**Set problem:** Lay out the material below as a Markdown table with the columns Row and Material line, from the line with "Task: End the meeting with 结束会议" to the line with "click(152, 22)". Include both of those lines, and leave out any blank lines.

**Provided information:**

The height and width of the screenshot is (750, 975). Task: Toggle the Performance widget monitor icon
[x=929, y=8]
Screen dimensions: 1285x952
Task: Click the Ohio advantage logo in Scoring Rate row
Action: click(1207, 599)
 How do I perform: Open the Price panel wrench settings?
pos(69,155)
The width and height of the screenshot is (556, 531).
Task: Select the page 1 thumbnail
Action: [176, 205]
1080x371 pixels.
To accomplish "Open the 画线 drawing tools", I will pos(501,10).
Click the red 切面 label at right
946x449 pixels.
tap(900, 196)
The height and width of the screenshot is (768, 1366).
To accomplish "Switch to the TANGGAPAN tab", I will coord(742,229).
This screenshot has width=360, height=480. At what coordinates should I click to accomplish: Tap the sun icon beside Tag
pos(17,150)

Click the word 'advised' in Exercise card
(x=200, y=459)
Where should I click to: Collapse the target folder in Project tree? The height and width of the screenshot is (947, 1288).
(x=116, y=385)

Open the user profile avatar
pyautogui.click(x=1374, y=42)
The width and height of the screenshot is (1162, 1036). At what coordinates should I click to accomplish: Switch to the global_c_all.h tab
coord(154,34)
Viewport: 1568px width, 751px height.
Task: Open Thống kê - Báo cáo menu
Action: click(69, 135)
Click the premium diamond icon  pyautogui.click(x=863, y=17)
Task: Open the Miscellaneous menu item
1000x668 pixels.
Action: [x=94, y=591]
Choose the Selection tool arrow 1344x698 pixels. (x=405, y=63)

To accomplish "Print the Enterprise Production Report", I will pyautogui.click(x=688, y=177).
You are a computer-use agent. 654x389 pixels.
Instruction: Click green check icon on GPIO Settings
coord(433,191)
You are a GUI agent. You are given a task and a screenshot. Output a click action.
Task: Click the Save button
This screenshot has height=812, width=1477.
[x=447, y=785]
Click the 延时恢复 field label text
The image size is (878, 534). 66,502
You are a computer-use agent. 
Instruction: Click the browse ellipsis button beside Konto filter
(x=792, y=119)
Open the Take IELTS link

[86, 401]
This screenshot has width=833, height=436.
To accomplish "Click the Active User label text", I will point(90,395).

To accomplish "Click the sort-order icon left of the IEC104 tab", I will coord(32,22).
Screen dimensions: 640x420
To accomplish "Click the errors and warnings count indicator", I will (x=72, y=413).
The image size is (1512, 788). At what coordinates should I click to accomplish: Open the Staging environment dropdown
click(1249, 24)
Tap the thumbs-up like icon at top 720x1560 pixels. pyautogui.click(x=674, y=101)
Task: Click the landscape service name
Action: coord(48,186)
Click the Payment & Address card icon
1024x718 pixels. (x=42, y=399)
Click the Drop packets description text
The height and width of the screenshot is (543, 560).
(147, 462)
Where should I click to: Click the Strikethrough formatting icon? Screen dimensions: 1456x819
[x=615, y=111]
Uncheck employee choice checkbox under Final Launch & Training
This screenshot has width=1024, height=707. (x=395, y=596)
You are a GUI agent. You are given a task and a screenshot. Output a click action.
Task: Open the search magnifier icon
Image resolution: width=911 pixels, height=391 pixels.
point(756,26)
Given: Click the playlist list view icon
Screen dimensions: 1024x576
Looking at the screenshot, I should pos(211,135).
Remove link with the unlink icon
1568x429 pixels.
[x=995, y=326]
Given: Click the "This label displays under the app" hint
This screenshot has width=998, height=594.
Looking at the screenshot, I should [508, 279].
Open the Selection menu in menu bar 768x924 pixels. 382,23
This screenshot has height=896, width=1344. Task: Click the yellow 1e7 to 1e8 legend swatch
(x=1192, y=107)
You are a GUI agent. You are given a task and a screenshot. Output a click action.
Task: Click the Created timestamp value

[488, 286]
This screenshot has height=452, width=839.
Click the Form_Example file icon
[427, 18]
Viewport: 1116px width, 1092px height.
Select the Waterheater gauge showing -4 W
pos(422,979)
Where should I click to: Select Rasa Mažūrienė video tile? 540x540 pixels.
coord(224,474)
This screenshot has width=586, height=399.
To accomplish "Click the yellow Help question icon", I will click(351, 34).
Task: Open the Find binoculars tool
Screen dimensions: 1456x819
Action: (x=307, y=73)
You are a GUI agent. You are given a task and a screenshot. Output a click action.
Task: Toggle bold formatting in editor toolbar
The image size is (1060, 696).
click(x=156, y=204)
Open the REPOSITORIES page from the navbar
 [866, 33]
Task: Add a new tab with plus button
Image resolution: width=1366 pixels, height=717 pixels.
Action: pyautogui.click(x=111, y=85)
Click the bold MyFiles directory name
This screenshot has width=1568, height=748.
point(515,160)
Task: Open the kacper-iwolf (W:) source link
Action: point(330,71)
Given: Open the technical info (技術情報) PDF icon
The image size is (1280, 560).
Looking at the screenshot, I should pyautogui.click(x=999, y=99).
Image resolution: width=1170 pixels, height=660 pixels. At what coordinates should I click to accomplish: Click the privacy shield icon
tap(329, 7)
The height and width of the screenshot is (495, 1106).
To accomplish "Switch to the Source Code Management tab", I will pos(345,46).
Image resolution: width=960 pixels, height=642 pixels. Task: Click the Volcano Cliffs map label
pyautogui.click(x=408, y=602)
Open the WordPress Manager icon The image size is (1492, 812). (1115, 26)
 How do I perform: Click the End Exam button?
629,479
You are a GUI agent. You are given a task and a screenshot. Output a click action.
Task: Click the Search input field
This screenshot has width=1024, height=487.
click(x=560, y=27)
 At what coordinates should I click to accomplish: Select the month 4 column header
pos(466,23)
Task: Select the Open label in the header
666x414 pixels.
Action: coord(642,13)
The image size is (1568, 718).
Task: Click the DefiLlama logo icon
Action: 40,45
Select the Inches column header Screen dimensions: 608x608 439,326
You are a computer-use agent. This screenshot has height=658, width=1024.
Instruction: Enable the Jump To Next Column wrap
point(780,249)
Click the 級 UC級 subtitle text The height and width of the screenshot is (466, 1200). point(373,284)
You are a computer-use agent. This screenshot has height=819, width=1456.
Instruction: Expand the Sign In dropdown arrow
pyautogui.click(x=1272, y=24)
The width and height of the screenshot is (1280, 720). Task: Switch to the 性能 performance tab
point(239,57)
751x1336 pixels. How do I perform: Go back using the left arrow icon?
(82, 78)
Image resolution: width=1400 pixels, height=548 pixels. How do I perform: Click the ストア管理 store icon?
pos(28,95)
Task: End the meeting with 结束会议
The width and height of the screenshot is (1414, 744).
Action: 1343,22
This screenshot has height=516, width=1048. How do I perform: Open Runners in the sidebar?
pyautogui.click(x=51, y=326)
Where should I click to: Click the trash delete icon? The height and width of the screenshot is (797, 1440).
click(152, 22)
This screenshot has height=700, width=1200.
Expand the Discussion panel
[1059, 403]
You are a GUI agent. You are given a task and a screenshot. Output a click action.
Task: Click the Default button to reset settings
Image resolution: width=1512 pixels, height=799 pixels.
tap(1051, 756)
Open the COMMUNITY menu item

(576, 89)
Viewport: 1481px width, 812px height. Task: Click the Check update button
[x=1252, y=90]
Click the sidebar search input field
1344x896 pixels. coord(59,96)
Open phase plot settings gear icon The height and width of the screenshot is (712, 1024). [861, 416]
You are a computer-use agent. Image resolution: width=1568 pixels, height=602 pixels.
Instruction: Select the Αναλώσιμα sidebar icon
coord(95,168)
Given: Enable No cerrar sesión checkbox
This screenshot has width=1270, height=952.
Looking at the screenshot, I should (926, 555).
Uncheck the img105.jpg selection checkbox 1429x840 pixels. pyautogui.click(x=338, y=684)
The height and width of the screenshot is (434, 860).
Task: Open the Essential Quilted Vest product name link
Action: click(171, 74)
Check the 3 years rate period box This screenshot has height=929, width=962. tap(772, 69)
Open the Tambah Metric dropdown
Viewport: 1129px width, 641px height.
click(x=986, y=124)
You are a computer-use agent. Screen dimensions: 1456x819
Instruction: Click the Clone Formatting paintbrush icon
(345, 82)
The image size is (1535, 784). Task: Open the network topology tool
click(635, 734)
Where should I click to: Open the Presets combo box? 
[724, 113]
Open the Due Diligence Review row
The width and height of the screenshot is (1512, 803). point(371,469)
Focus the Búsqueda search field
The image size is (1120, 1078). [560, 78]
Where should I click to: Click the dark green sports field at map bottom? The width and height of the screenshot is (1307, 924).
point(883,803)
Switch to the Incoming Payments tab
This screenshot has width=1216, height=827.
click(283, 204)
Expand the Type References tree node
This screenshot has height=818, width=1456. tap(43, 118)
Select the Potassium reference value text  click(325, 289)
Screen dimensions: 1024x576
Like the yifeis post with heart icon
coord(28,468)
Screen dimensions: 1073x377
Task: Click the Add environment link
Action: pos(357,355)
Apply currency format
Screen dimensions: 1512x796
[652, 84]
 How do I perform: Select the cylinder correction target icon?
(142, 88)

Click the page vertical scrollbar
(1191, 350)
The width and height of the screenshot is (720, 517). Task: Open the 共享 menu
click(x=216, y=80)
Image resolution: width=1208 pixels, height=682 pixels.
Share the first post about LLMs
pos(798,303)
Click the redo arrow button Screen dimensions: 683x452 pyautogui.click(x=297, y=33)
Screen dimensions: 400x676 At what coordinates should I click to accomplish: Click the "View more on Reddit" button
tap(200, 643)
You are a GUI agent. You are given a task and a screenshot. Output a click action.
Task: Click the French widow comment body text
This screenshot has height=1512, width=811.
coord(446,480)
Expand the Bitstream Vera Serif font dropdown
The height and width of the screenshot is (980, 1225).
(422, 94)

**Output for this task:**
| Row | Material line |
|---|---|
| 1 | Task: End the meeting with 结束会议 |
| 2 | The width and height of the screenshot is (1414, 744). |
| 3 | Action: 1343,22 |
| 4 | This screenshot has height=516, width=1048. How do I perform: Open Runners in the sidebar? |
| 5 | pyautogui.click(x=51, y=326) |
| 6 | Where should I click to: Click the trash delete icon? The height and width of the screenshot is (797, 1440). |
| 7 | click(152, 22) |